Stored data
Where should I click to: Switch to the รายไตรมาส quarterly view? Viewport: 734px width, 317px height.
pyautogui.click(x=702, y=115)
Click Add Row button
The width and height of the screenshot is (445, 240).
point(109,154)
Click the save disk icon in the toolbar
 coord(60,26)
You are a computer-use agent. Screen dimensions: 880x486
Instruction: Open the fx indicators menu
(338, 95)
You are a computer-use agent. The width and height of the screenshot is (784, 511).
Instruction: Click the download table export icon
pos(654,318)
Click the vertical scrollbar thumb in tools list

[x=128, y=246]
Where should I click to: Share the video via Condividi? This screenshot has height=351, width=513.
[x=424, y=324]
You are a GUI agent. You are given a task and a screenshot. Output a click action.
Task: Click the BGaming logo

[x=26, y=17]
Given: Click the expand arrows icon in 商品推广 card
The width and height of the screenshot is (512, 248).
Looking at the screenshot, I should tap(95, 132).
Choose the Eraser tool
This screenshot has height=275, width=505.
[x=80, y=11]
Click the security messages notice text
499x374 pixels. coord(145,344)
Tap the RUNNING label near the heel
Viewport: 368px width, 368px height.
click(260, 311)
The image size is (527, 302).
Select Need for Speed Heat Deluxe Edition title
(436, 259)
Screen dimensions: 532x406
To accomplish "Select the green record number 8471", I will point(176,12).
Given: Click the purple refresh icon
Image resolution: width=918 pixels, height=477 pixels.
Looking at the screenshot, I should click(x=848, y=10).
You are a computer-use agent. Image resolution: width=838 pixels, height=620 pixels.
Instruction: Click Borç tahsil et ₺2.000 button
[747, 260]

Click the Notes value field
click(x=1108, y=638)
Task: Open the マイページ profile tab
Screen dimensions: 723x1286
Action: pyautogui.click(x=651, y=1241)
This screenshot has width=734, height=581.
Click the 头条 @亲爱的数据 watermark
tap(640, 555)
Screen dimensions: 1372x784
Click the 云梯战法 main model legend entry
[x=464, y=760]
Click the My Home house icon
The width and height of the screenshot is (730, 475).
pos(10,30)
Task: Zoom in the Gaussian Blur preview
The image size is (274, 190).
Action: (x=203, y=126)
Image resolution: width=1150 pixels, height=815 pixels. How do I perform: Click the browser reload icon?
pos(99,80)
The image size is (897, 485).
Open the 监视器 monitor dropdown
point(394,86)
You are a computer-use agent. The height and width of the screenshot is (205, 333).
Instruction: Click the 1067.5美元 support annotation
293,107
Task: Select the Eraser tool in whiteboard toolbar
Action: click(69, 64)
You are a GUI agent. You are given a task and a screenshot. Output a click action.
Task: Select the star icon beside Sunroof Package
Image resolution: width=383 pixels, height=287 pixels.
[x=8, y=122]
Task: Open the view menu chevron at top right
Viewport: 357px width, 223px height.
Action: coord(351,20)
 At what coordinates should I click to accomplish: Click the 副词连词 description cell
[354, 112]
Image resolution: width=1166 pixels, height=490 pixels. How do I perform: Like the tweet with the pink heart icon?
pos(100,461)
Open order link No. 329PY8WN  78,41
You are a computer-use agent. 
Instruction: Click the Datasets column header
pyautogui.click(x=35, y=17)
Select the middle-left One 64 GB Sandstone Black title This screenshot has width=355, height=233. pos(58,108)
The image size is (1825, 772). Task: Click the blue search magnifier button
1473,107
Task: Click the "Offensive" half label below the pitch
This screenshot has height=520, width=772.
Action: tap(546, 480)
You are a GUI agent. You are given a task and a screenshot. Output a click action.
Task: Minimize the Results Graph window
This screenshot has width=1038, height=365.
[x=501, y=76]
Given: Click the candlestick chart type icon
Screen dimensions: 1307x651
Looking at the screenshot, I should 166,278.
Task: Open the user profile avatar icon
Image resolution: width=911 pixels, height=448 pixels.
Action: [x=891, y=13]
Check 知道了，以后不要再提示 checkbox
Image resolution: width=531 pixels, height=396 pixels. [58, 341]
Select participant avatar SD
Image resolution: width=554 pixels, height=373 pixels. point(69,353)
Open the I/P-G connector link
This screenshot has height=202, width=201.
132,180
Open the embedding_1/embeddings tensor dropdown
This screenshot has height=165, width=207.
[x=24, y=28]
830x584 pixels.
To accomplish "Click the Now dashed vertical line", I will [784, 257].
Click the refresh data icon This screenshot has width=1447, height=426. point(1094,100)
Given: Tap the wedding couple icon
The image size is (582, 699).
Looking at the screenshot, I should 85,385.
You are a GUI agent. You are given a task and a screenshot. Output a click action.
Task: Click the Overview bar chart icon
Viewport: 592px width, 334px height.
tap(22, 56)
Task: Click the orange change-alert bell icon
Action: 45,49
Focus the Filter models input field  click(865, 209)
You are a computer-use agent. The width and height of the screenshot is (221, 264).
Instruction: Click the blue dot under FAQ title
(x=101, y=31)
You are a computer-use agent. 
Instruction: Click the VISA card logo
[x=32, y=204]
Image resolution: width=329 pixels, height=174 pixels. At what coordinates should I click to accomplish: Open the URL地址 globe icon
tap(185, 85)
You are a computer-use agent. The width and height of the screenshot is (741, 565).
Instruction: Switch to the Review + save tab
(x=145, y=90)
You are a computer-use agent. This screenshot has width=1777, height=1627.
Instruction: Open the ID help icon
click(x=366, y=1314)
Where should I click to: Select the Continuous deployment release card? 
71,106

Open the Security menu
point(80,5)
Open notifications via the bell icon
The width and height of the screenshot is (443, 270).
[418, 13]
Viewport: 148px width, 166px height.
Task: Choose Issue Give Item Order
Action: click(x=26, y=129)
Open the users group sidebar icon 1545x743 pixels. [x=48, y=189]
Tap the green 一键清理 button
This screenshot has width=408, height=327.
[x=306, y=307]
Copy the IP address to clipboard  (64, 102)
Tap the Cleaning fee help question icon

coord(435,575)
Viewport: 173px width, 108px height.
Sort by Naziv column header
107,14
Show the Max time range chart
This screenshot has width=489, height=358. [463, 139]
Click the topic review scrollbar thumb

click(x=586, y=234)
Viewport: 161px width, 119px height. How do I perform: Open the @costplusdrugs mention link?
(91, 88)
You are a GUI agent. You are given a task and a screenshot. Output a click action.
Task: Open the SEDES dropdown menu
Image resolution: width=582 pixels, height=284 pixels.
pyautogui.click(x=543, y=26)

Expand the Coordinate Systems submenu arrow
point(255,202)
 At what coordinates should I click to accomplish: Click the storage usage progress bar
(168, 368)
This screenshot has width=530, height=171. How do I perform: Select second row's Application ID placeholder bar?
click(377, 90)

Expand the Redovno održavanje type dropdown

__EXERCISE AIM__
An exact copy of the lines from the one with "Open the Security menu" to the final line of the entries is all that the answer should hold.

__SOLUTION TO THE PROBLEM__
Open the Security menu
point(80,5)
Open notifications via the bell icon
The width and height of the screenshot is (443, 270).
[418, 13]
Viewport: 148px width, 166px height.
Task: Choose Issue Give Item Order
Action: click(x=26, y=129)
Open the users group sidebar icon 1545x743 pixels. [x=48, y=189]
Tap the green 一键清理 button
This screenshot has width=408, height=327.
[x=306, y=307]
Copy the IP address to clipboard  (64, 102)
Tap the Cleaning fee help question icon

coord(435,575)
Viewport: 173px width, 108px height.
Sort by Naziv column header
107,14
Show the Max time range chart
This screenshot has width=489, height=358. [463, 139]
Click the topic review scrollbar thumb

click(x=586, y=234)
Viewport: 161px width, 119px height. How do I perform: Open the @costplusdrugs mention link?
(91, 88)
You are a GUI agent. You are given a task and a screenshot. Output a click action.
Task: Open the SEDES dropdown menu
Image resolution: width=582 pixels, height=284 pixels.
pyautogui.click(x=543, y=26)

Expand the Coordinate Systems submenu arrow
point(255,202)
 At what coordinates should I click to accomplish: Click the storage usage progress bar
(168, 368)
This screenshot has width=530, height=171. How do I perform: Select second row's Application ID placeholder bar?
click(377, 90)

Expand the Redovno održavanje type dropdown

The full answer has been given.